Je suis né par accident et je roule dans une BMW, par Sallox
Je suis né par accident et je roule dans une BMW
Elle préparait une soupe, au poulet, si ma mémoire est bonne; tournée
vers le four, elle remuait lascivement la nourriture dans une casserole
que sa mère lui avait léguée le jour de notre mariage. Sa tête était
légèrement penchée vers la gauche et l’autre main nonchalamment posée
sur sa hanche. A un moment donné, le trempant dans le liquide afin de
vérifier la cuisson, elle lécha avec désinvolture son index comme pour
me reprocher mon manquement aux devoirs conjugaux : je ne lui avais pas
fait l’amour depuis deux bonnes semaines.

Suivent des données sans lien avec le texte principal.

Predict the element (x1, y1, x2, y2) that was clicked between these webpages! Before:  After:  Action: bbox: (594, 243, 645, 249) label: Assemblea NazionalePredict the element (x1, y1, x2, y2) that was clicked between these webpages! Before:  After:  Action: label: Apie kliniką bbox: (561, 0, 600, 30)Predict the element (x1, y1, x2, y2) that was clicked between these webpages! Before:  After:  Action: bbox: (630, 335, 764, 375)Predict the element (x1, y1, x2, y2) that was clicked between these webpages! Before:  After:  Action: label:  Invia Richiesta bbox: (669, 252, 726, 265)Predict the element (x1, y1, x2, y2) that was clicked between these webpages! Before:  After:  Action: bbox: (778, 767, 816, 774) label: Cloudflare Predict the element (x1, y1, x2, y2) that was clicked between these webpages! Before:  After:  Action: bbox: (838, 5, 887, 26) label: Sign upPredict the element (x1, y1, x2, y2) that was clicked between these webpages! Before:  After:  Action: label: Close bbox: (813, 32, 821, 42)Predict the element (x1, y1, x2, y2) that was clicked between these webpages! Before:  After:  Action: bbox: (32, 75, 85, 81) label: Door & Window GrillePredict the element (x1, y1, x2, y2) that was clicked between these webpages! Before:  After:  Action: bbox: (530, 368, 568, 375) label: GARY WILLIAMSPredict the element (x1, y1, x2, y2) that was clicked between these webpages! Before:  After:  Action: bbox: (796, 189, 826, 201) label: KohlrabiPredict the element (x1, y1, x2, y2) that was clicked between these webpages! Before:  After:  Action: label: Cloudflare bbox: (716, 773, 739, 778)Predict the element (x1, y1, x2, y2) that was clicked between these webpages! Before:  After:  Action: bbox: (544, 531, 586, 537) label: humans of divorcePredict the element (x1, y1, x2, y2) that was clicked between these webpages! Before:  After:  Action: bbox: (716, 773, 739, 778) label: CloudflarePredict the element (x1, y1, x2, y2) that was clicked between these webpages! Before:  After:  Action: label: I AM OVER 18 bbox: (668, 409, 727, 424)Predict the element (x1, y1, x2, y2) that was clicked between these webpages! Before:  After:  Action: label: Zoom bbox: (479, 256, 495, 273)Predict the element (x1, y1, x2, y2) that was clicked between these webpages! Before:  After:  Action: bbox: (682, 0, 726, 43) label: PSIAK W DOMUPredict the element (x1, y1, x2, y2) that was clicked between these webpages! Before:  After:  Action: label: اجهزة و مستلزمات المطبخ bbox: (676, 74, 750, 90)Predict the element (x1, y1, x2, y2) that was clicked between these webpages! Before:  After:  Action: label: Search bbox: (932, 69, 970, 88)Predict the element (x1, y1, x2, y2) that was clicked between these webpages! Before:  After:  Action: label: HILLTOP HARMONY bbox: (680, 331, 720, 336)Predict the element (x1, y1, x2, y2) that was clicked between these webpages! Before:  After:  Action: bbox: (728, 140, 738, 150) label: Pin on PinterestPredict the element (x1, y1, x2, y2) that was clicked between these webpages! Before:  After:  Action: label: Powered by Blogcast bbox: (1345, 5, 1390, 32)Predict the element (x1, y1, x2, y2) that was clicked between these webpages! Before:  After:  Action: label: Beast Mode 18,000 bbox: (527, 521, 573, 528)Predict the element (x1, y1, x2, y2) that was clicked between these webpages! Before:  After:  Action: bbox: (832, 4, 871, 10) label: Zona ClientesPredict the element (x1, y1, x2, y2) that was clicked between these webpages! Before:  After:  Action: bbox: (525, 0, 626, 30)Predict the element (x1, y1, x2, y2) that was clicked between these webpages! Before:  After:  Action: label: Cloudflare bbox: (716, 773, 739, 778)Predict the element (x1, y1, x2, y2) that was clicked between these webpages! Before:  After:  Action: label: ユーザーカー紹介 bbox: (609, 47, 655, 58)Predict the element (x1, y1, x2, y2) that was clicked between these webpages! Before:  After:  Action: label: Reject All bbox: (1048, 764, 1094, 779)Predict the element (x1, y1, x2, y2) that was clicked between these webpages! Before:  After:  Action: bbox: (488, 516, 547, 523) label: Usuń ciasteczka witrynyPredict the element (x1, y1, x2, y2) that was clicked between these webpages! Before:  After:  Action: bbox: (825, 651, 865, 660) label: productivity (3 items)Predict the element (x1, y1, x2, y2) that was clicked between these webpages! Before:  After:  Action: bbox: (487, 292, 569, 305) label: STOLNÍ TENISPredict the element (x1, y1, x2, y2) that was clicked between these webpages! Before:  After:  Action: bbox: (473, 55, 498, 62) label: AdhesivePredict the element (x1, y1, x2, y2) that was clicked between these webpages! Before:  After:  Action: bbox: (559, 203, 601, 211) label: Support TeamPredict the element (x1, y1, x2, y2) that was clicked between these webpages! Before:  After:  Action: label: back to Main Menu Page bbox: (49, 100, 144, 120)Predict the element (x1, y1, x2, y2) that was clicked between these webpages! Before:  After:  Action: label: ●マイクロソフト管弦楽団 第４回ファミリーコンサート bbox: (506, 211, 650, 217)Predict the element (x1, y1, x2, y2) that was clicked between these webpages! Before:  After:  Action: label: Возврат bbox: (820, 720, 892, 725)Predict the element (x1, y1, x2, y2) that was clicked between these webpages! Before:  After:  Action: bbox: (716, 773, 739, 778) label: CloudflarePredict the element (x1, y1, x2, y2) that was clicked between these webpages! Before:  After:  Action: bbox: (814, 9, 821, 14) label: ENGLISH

C’était dimanche. La journée fut ensoleillée : on avait emmené les
enfants au parc où on leur avait offert une glace. L’aîné, Dieu sait
par quelle manoeuvre, avait laissé choir la friandise sur le t-shirt
blanc du cadet. Ce dernier avait éclaté en pleurs en laissant échapper
un vilain filet de bave, tellement il tenait à son vêtement, si bien
qu’il ne tarda pas à lui donner un coup de poing au dos de la tête, à
l’aîné, qui, au lieu de riposter, esquissa un sourire empreint à la
fois de malice et de honte et lécha encore plus franchement sa glace
tout en regardant le ciel du coin des yeux. Sa mère-ma femme- eut
toutefois pour lui un élan de tendresse lui ébouriffant les cheveux non
sans une certaine fermeté, preuve de sa légère déception.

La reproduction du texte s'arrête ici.